È, inoltre, previsto che l’Ue accolga fino a 30 mila migranti l’anno e viene introdotta la cosiddetta solidarietà obbligatoria, ma ogni stato membro potrà scegliere se farsi carico di una quota di richiedenti asilo oppure aiutare i paesi di primo approdo con un sostegno tecnico operativo oppure finanziario con il versamento di 2.000 a migrante.
Infine, nel caso dovessero crearsi situazioni di particolare emergenza in seguito a un numero particolarmente alto di sbarchi, un paese può chiedere al Consiglio Ue la dichiarazione di stato di crisi che prevede la distribuzione obbligatoria dei richiedenti asilo tra gli Stati membri. Per chi si rifiuta è previsto il pagamento di 20 mila euro per ogni mancato ricollocamento.
Perché il Patto diventi operativo sono necessari però ancora alcuni passaggi, primo fra i quali il via libera da parte del Consiglio Ue che potrebbe avvenire il 29 aprile con un voto a maggioranza qualificata. Dopo di che la Commissione dovrà presentare un piano di attuazione, un impegno che Johansson ha detto di voler rispettare entro il prossimo mese di giugno.
Preoccupazione per le possibili conseguenze del Patto è stata espressa da numerose ong che da anni si occupano di immigrazione. Per Refugees Welcome Italia, le nuove regole cancellano il diritto di asilo come lo abbiamo conosciuto fino a oggi. Chi chiederà asilo in Europa non avrà più alcun diritto effettivo all’esame pieno della domanda di protezione internazionale, e potrà essere sistematicamente detenuto alle frontiere esterne dell’Unione.
Il compromesso raggiunto non supera il sistema di Dublino, non alleggerisce i Paesi di primo ingresso ed è fortemente improntato ad un approccio securitario con gravi manchevolezze in tema di diritti umani. Per l’Italia cambia poco. L’onere dell’accoglienza e della gestione delle richieste d’asilo dei migranti resta infatti al Paese di primo approdo.

#### ESTRATTO DEI DATI:

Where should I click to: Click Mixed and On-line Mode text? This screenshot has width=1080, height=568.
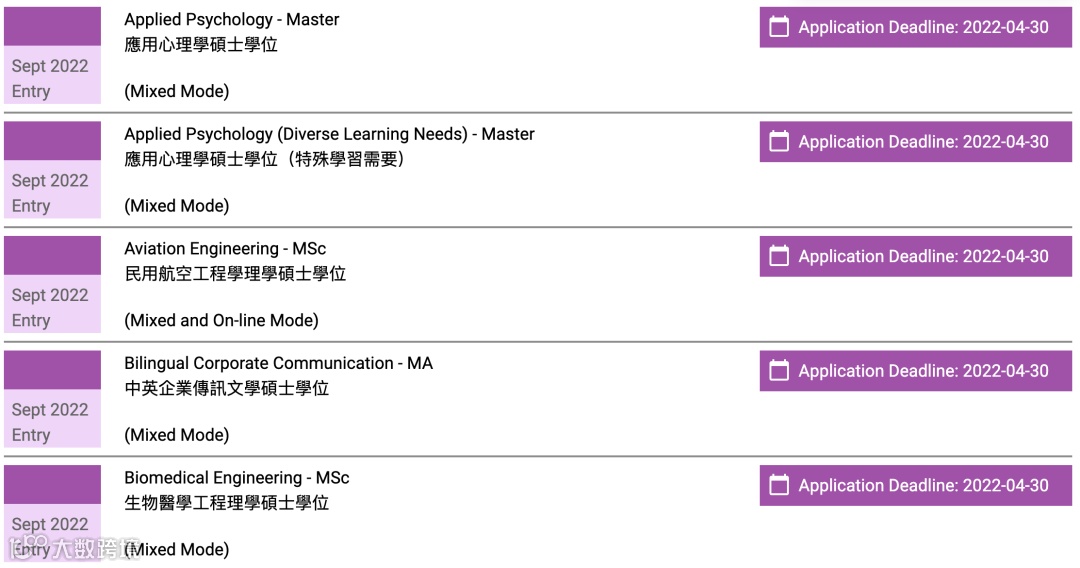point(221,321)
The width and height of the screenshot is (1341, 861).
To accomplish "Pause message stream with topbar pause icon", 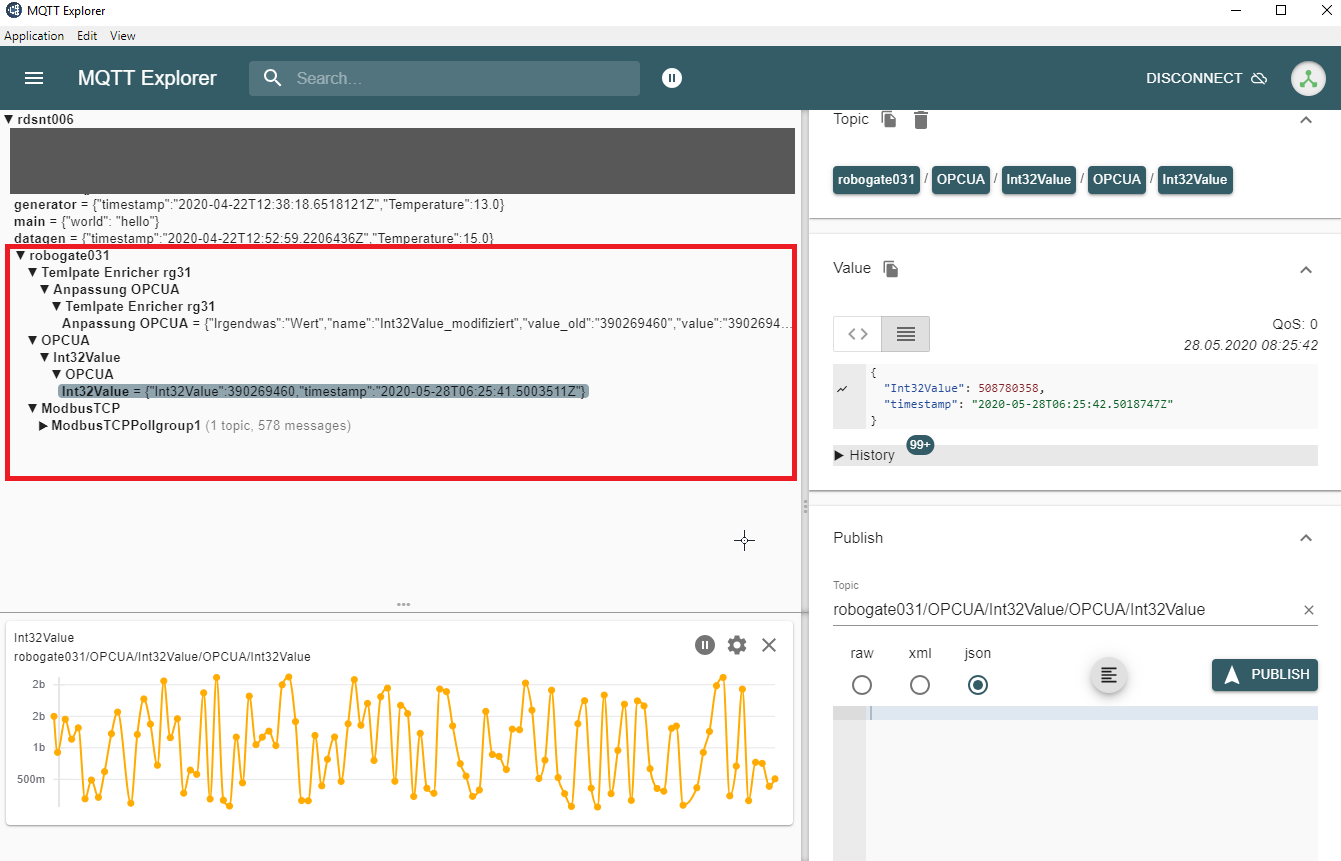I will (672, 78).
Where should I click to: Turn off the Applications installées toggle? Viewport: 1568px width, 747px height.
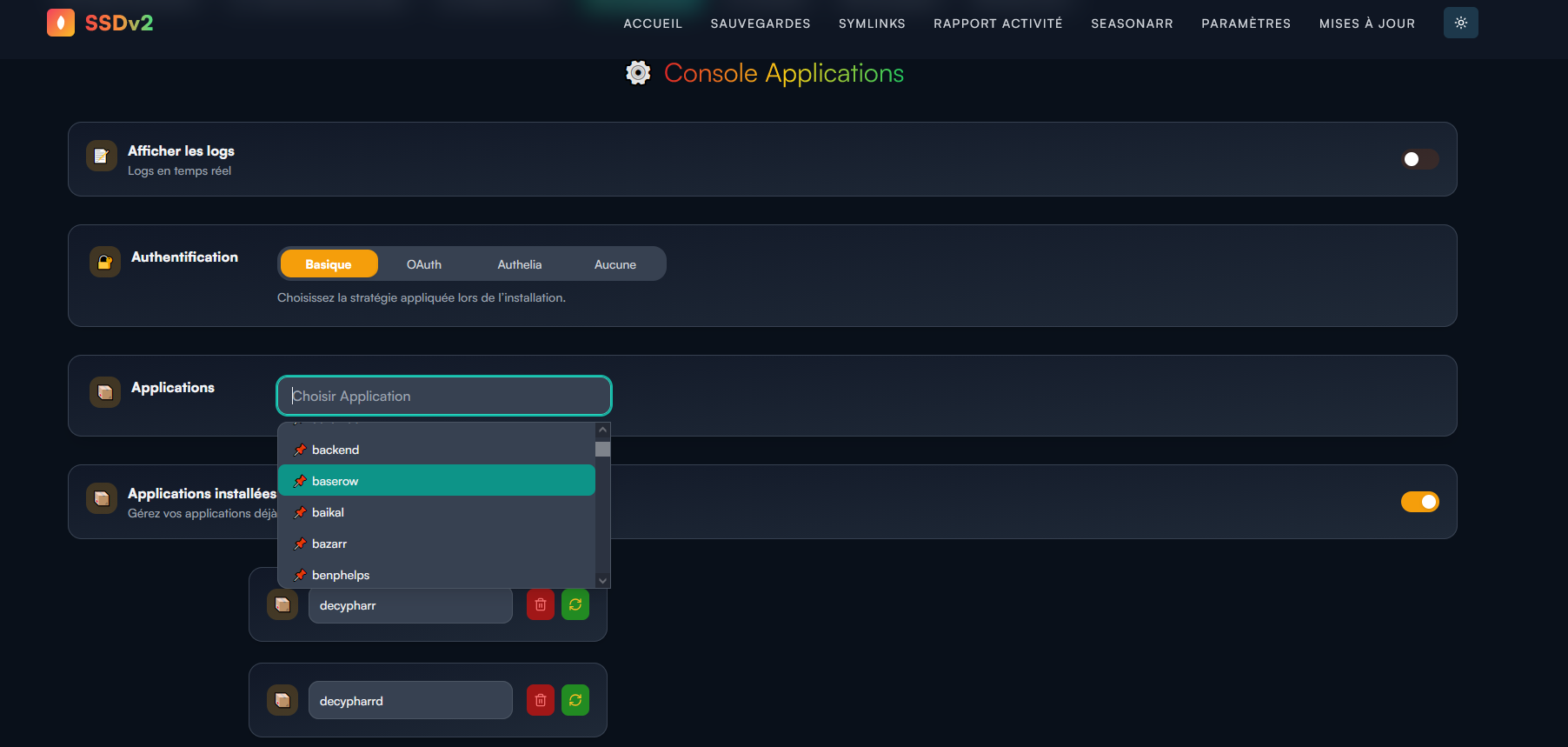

#### OBIETTIVO:
Puoi riscrivere sotto forma di elenco puntato il paragrafo dell'estratto fornito che comincia con «Perché il Patto diventi operativo», conservandone i fatti principali?

#### RISULTATO DELL'ESERCIZIO:
- Il Patto non è ancora operativo: servono altri passaggi.
- Il primo è il via libera del Consiglio Ue, che potrebbe arrivare il 29 aprile con un voto a maggioranza qualificata.
- Poi la Commissione dovrà presentare un piano di attuazione, che Johansson ha detto di voler presentare entro giugno.